> [Problem description]
Within the material below, transcribe exactly the lines from the one holding "Other Council Tax discounts (93, 1288)" through the one holding "Lexmark cartridges (56, 2420)", keeping both ends and skipping the rest.

★ ★ ★ ★

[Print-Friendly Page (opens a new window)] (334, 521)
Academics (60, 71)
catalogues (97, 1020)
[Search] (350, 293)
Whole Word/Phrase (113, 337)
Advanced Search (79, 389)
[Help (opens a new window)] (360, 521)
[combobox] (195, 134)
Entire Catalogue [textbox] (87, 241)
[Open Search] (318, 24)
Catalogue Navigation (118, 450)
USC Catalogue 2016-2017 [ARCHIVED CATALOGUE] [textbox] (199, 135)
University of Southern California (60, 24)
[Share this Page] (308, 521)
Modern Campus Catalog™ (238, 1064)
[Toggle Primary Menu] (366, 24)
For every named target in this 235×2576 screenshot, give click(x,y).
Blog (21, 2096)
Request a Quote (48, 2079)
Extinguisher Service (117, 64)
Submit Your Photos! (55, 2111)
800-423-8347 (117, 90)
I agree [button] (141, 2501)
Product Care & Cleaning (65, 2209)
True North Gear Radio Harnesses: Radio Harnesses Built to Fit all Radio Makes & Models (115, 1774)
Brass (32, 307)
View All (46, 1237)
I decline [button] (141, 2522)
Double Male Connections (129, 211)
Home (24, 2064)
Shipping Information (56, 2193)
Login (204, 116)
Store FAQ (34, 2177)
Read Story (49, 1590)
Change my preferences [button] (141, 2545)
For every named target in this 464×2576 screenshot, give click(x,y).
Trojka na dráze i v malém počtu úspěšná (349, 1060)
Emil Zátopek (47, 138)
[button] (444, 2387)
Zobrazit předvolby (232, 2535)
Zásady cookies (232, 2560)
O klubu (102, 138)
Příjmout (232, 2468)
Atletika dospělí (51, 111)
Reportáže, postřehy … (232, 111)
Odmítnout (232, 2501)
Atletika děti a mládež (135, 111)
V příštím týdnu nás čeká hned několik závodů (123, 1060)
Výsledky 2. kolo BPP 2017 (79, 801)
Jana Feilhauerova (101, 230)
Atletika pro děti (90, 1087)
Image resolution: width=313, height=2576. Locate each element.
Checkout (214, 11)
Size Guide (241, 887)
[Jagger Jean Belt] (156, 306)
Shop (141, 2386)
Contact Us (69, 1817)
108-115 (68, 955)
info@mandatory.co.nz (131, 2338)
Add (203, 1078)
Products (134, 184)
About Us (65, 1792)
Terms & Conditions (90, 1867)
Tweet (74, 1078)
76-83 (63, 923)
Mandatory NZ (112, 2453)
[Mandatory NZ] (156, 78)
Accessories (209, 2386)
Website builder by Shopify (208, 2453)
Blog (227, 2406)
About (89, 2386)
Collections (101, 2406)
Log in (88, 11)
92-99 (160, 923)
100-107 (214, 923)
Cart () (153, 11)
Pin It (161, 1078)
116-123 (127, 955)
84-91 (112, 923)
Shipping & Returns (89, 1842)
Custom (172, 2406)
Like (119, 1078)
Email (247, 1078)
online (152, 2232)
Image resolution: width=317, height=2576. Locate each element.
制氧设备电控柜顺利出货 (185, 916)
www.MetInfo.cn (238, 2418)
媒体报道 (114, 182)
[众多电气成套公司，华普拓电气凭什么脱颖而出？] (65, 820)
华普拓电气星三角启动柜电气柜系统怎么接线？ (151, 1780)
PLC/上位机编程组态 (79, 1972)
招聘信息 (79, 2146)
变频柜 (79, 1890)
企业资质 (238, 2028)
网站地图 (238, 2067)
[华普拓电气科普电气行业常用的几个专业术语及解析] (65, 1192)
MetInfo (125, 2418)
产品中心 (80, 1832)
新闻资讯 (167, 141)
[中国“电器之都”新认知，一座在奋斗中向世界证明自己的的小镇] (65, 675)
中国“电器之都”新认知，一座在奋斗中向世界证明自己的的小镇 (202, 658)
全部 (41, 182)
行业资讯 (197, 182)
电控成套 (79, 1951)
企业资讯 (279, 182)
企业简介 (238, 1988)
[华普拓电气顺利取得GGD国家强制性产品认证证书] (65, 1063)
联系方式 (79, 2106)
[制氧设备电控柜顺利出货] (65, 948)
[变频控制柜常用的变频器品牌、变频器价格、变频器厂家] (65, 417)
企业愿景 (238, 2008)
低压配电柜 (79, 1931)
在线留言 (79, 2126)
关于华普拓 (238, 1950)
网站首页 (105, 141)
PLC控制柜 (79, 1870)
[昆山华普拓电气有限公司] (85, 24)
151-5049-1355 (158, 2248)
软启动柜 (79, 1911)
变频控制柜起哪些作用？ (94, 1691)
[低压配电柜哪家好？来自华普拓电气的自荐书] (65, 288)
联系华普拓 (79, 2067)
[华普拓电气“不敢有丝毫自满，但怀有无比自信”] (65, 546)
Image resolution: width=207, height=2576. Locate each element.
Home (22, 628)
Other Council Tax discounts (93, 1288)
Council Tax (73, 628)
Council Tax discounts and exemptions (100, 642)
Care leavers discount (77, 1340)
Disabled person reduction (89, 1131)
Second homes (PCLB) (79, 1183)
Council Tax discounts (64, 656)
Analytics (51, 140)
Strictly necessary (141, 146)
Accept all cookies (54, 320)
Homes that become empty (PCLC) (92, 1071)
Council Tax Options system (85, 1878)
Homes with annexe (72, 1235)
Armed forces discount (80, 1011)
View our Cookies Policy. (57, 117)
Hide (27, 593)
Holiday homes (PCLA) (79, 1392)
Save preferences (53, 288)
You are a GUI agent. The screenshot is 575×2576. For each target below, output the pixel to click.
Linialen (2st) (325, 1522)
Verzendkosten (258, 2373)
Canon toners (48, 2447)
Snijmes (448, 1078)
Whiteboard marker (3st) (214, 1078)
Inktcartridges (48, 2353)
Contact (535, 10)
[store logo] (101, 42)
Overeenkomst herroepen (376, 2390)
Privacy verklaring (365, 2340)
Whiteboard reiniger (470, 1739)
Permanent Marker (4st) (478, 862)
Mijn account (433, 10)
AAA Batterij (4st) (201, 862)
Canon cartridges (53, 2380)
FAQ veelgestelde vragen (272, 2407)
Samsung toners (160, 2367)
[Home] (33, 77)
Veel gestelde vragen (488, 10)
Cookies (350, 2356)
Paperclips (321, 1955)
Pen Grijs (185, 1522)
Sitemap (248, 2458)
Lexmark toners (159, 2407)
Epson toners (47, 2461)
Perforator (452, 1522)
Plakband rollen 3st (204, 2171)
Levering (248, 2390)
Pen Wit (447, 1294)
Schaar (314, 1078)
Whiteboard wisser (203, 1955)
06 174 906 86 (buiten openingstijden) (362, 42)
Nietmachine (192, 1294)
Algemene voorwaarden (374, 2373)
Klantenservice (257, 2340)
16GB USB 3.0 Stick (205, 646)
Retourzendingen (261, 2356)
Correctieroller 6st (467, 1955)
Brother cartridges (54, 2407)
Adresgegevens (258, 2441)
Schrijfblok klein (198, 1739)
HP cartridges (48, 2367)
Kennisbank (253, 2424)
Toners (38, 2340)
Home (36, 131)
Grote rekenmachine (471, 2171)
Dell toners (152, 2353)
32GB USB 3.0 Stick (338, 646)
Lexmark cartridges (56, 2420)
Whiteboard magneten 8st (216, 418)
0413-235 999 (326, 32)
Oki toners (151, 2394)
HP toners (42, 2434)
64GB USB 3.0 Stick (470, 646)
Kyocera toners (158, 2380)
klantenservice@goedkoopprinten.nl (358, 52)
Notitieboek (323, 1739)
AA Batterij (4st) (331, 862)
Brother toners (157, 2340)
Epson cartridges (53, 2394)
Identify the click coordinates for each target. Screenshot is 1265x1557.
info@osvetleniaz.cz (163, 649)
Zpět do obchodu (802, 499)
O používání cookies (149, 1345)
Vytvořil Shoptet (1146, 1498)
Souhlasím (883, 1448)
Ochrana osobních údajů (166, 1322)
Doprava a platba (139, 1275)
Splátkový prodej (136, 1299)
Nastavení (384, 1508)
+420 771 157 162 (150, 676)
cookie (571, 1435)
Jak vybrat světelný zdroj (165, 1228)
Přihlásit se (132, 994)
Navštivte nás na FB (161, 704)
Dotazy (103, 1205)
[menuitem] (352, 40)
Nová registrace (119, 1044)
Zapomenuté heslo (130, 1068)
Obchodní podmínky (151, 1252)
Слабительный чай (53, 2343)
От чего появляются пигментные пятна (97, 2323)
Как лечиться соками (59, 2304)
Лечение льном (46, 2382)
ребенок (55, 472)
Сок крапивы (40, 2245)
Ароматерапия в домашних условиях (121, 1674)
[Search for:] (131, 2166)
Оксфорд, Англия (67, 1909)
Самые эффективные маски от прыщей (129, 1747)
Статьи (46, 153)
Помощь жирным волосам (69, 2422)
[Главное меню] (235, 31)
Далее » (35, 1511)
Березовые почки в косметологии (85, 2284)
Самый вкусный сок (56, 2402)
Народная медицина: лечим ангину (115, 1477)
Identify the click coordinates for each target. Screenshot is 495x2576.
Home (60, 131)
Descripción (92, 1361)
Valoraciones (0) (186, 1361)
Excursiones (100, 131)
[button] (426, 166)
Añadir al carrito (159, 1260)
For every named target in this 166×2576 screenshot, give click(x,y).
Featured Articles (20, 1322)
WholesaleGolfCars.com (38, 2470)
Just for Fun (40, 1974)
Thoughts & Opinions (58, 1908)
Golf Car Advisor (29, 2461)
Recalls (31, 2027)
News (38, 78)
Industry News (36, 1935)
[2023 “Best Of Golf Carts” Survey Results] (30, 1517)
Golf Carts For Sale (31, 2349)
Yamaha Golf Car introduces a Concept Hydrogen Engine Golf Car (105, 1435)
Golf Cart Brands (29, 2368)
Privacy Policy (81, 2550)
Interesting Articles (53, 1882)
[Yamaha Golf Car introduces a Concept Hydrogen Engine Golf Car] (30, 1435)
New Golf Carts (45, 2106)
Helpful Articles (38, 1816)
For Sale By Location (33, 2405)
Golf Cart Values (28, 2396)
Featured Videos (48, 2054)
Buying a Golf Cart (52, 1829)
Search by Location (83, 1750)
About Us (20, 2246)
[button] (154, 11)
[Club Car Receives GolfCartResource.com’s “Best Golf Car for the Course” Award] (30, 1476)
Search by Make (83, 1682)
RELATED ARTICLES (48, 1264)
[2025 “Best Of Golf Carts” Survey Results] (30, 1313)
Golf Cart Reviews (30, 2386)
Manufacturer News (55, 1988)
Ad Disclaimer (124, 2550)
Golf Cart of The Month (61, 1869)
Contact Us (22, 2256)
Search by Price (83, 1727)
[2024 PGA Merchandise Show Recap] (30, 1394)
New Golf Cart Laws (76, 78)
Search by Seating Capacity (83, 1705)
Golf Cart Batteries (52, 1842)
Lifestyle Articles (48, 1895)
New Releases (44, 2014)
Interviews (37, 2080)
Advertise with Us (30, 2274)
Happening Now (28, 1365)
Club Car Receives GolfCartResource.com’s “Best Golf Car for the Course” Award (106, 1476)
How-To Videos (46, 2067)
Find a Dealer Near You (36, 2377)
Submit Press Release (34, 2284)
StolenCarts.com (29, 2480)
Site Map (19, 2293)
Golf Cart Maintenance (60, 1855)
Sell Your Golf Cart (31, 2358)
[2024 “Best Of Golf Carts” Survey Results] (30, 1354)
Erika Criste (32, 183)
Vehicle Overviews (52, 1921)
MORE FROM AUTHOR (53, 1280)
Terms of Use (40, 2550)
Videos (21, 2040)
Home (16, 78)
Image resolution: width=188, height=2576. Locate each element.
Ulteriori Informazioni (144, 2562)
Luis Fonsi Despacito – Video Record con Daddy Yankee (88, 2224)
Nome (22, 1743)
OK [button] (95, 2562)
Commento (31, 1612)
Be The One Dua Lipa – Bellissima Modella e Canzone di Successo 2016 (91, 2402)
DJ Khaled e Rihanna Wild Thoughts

★ ★ ★ ★

> [Your response]
Other Council Tax discounts (93, 1288)
Council Tax (73, 628)
Council Tax discounts and exemptions (100, 642)
Care leavers discount (77, 1340)
Disabled person reduction (89, 1131)
Second homes (PCLB) (79, 1183)
Council Tax discounts (64, 656)
Analytics (51, 140)
Strictly necessary (141, 146)
Accept all cookies (54, 320)
Homes that become empty (PCLC) (92, 1071)
Council Tax Options system (85, 1878)
Homes with annexe (72, 1235)
Armed forces discount (80, 1011)
View our Cookies Policy. (57, 117)
Hide (27, 593)
Holiday homes (PCLA) (79, 1392)
Save preferences (53, 288)
You are a GUI agent. The screenshot is 575×2576. For each target below, output the pixel to click.
Linialen (2st) (325, 1522)
Verzendkosten (258, 2373)
Canon toners (48, 2447)
Snijmes (448, 1078)
Whiteboard marker (3st) (214, 1078)
Inktcartridges (48, 2353)
Contact (535, 10)
[store logo] (101, 42)
Overeenkomst herroepen (376, 2390)
Privacy verklaring (365, 2340)
Whiteboard reiniger (470, 1739)
Permanent Marker (4st) (478, 862)
Mijn account (433, 10)
AAA Batterij (4st) (201, 862)
Canon cartridges (53, 2380)
FAQ veelgestelde vragen (272, 2407)
Samsung toners (160, 2367)
[Home] (33, 77)
Veel gestelde vragen (488, 10)
Cookies (350, 2356)
Paperclips (321, 1955)
Pen Grijs (185, 1522)
Sitemap (248, 2458)
Lexmark toners (159, 2407)
Epson toners (47, 2461)
Perforator (452, 1522)
Plakband rollen 3st (204, 2171)
Levering (248, 2390)
Pen Wit (447, 1294)
Schaar (314, 1078)
Whiteboard wisser (203, 1955)
06 174 906 86 (buiten openingstijden) (362, 42)
Nietmachine (192, 1294)
Algemene voorwaarden (374, 2373)
Klantenservice (257, 2340)
16GB USB 3.0 Stick (205, 646)
Retourzendingen (261, 2356)
Correctieroller 6st (467, 1955)
Brother cartridges (54, 2407)
Adresgegevens (258, 2441)
Schrijfblok klein (198, 1739)
HP cartridges (48, 2367)
Kennisbank (253, 2424)
Toners (38, 2340)
Home (36, 131)
Grote rekenmachine (471, 2171)
Dell toners (152, 2353)
32GB USB 3.0 Stick (338, 646)
Lexmark cartridges (56, 2420)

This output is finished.